Other evidence upon which his conclusions draw seem likewise scant. Relying only on two prospectuses readily available at Steve Railton's excellent website (Mark Twain in His Times), McParland, tracks down some biographical details on some of the listed subscribers, but no other prospectuses seem to have been consulted (49). This seems all the more surprising given that a few pages earlier the statement is made that "it is difficult to find the actual individuals who bought Mark Twain's books" (44). OCLC (WorldCat) lists prospectuses for all of Mark Twain's subscription books, and anyone who has ever handled a Mark Twain first edition or reprint knows that his readers frequently inscribed their names and towns in their copies of his books. Many of these thousands of people whose names are scribbled in Mark Twain's books or listed in the prospectuses of his books can be found at ancestry.com or genealogybank.com.

It seems that McParland prefers much smaller samplings, and relies on data from a previous study in Missouri, some readers in a small town in Michigan, and a reading club in Brooklyn (132). We are told the titles of some of the works read by people in those places, and that they laughed, but not much more (139-141). We are also told of a young man who read an essay about "the Characters of Mark Twain" for a school program and that he came from a wealthy family, and we are then treated to the details of the wedding attire of the woman he later married (142), but what does that tell us about Mark Twain or his audience? This is hardly the scope one would expect in a book-length study of Mark Twain's audiences. Likewise, McParland cites some memoirs, diaries, journals, oral histories, and newspapers, and although these provide revealing information, they comprise only a fraction of the mass of materials that are readily available in online newspaper and book databases.

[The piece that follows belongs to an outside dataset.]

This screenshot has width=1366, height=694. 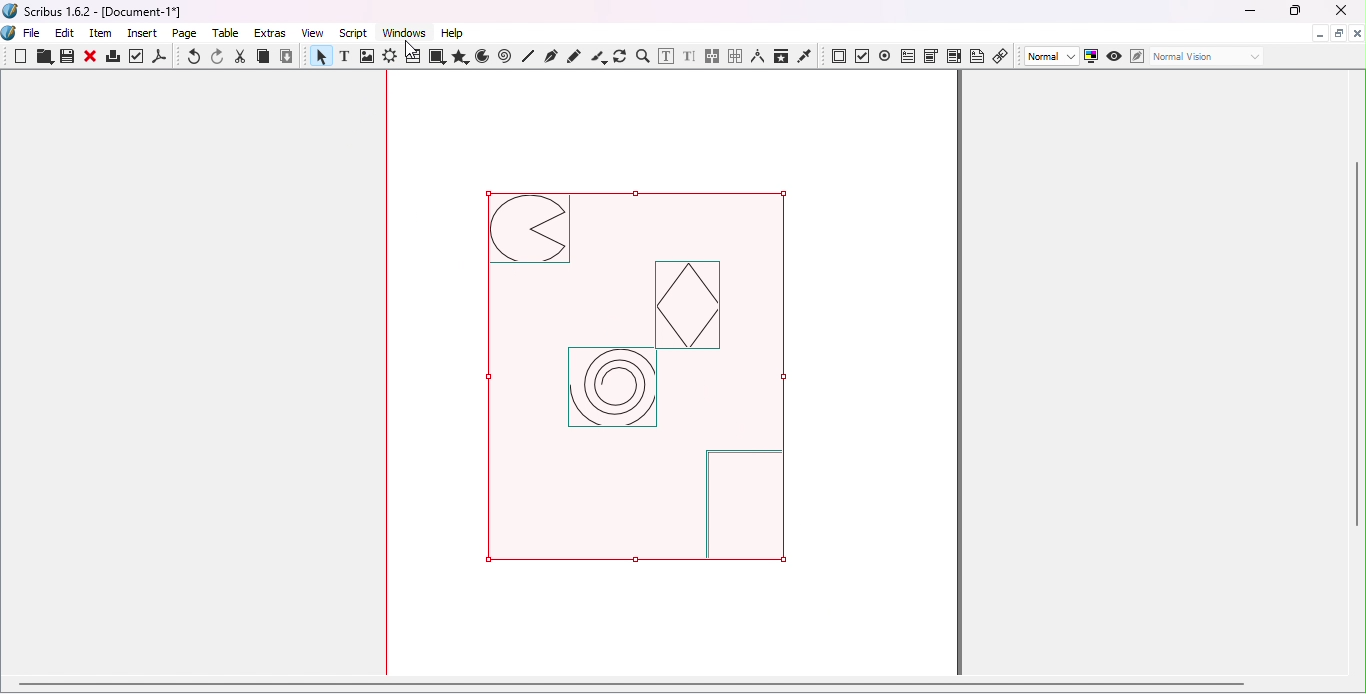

There are the usual typographical errors and factual glitches that creep into many books on Mark Twain, and a few deserve notice. The Innocents Abroad is cited as his first book; it was not (25). Mark Twain is said to have used a ballpoint pen (166); although patented in 1888 and a crude prototype was able to mark leather goods, ballpoint pens were not manufactured until decades after Mark Twain's death. The African-American staffs of the Clemens and Crane households are conflated (132), and this reviewer has never before heard the claim that George Washington Cable was a mulatto (70).

McParland's own conclusion about his work is accurate: he has "provided a resource that other researchers may build upon" (201). He defines who Mark Twain's readers are and suggests most if not all of the places where these readers are to be found. But he doesn't seem to have looked very hard for them himself, with the result that future researchers have a lot of building left to do. In the meantime, readers of this book may not know Mark Twain or his readers much better than they did before they read this book.